## Exercise
Beginning with the line that contains "Screen dimensions: 708x1154", retype the entries below exactly, ending with the line that contains "Instruction: Open the Projects tab". Leave out any pictures.

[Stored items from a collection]

-=-=-=-=-

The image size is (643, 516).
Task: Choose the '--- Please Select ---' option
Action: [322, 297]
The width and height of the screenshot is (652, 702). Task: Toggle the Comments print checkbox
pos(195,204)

-=-=-=-=-

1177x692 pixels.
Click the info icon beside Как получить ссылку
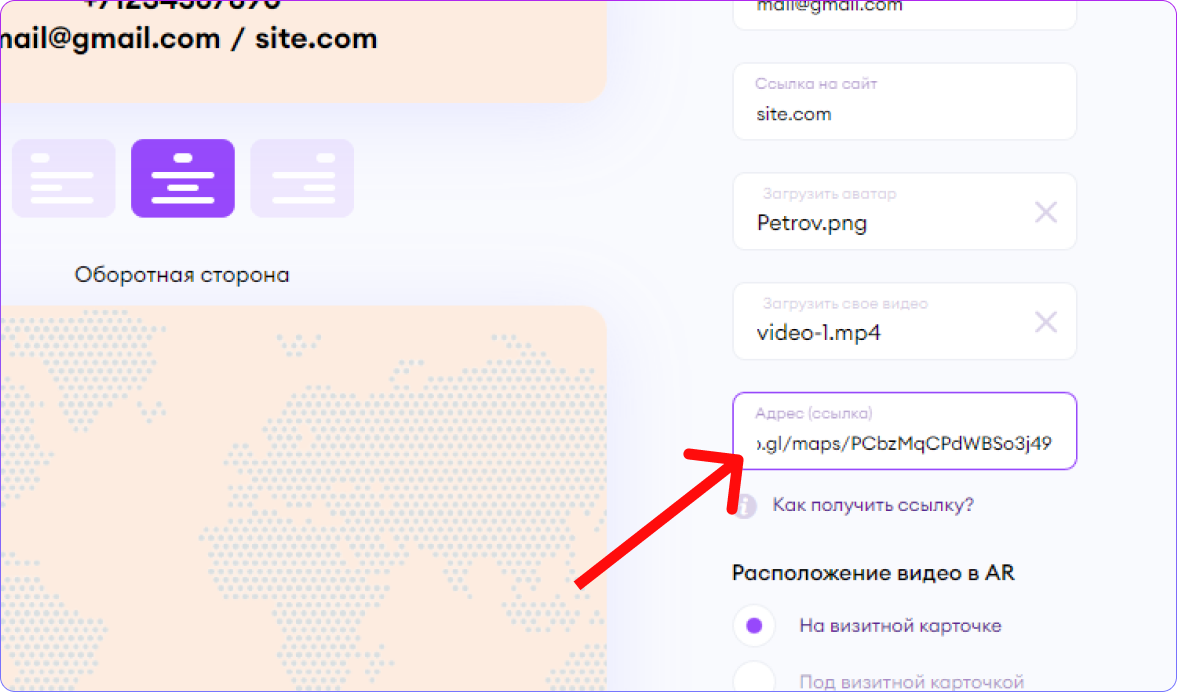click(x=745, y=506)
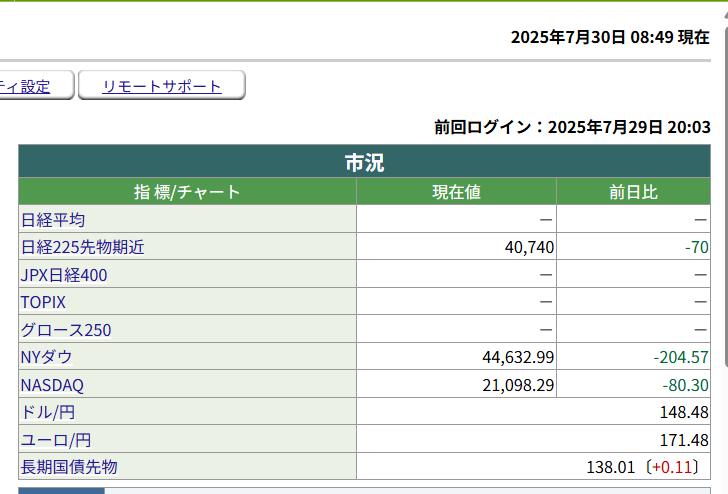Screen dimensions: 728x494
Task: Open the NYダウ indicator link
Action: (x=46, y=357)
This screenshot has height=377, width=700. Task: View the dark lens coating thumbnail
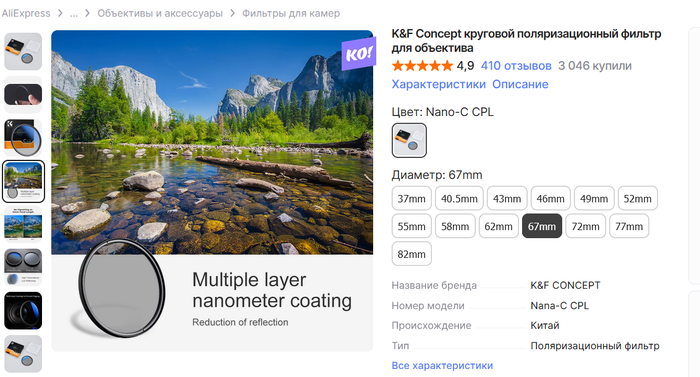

-=-=-=-=-

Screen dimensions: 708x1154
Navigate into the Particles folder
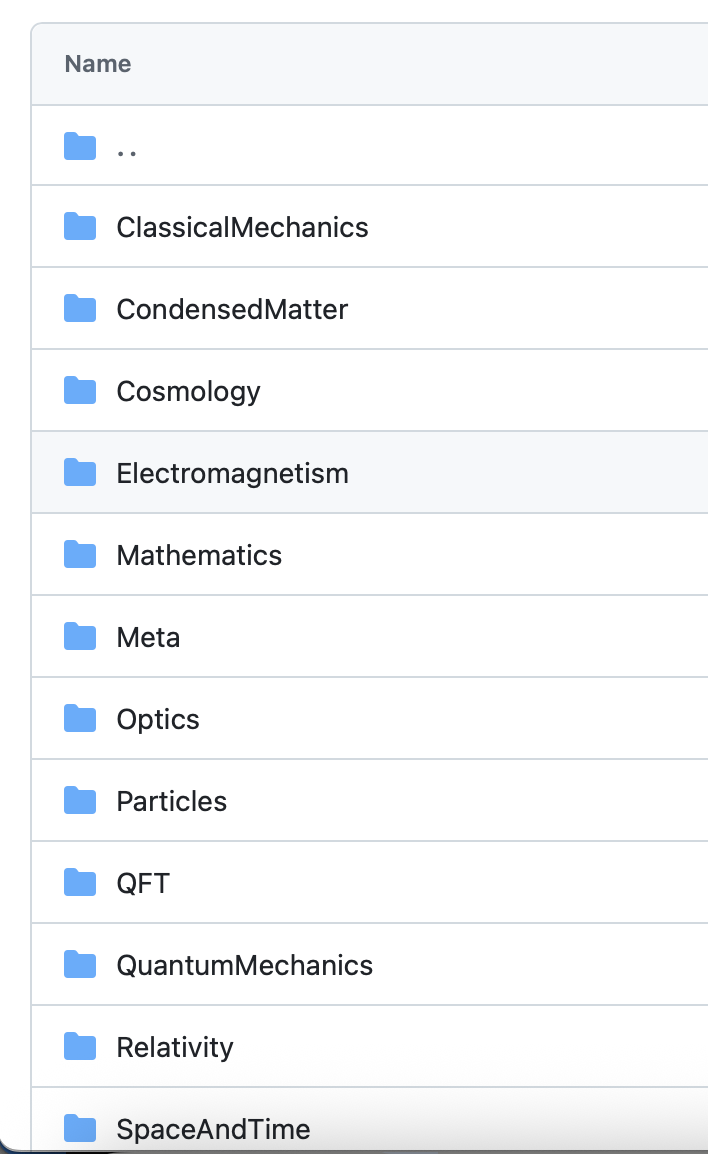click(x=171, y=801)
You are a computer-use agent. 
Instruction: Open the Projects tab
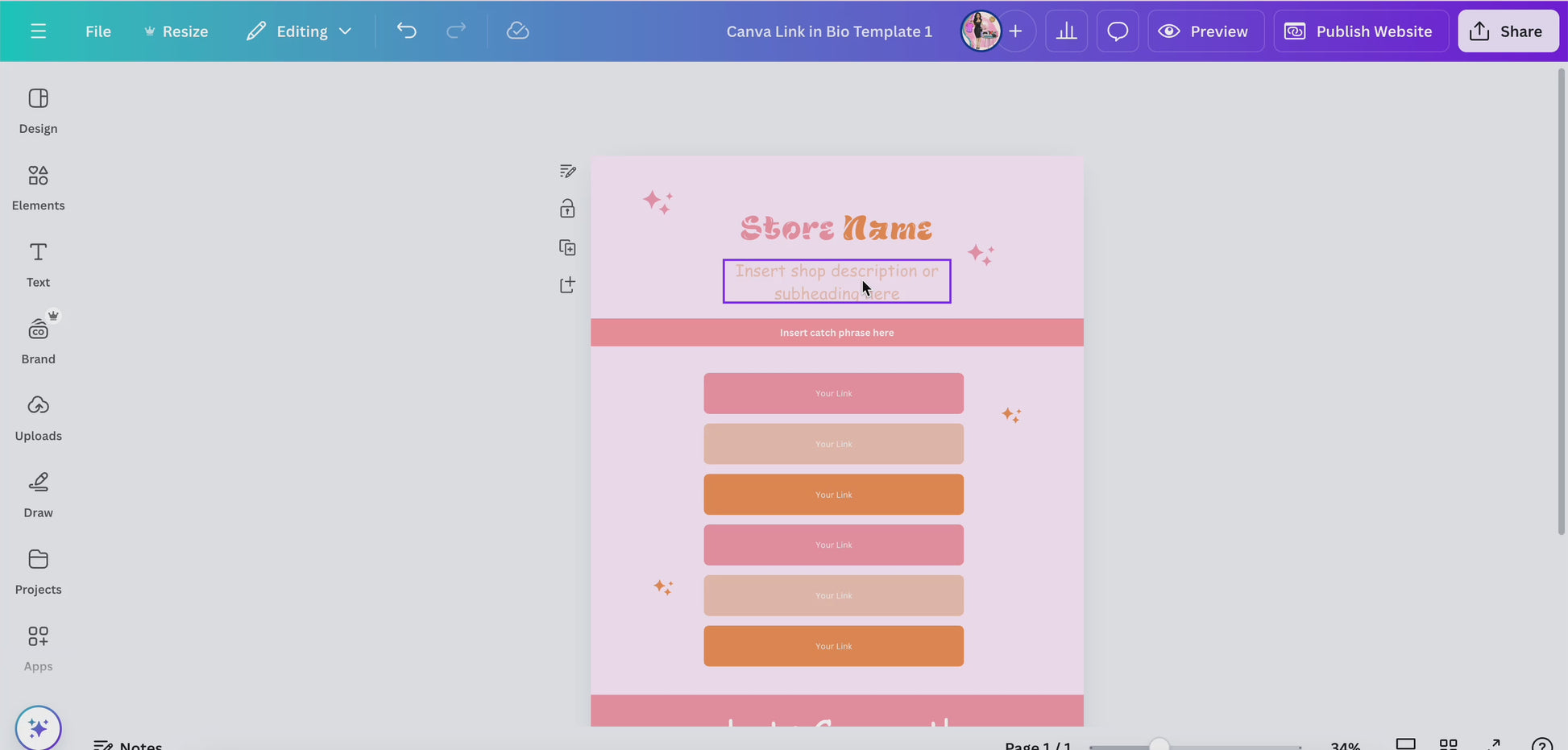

-=-=-=-=-

## Solution below
Screen dimensions: 708x1154
Navigate into the Particles folder
click(x=171, y=801)
You are a computer-use agent. 
Instruction: Open the Projects tab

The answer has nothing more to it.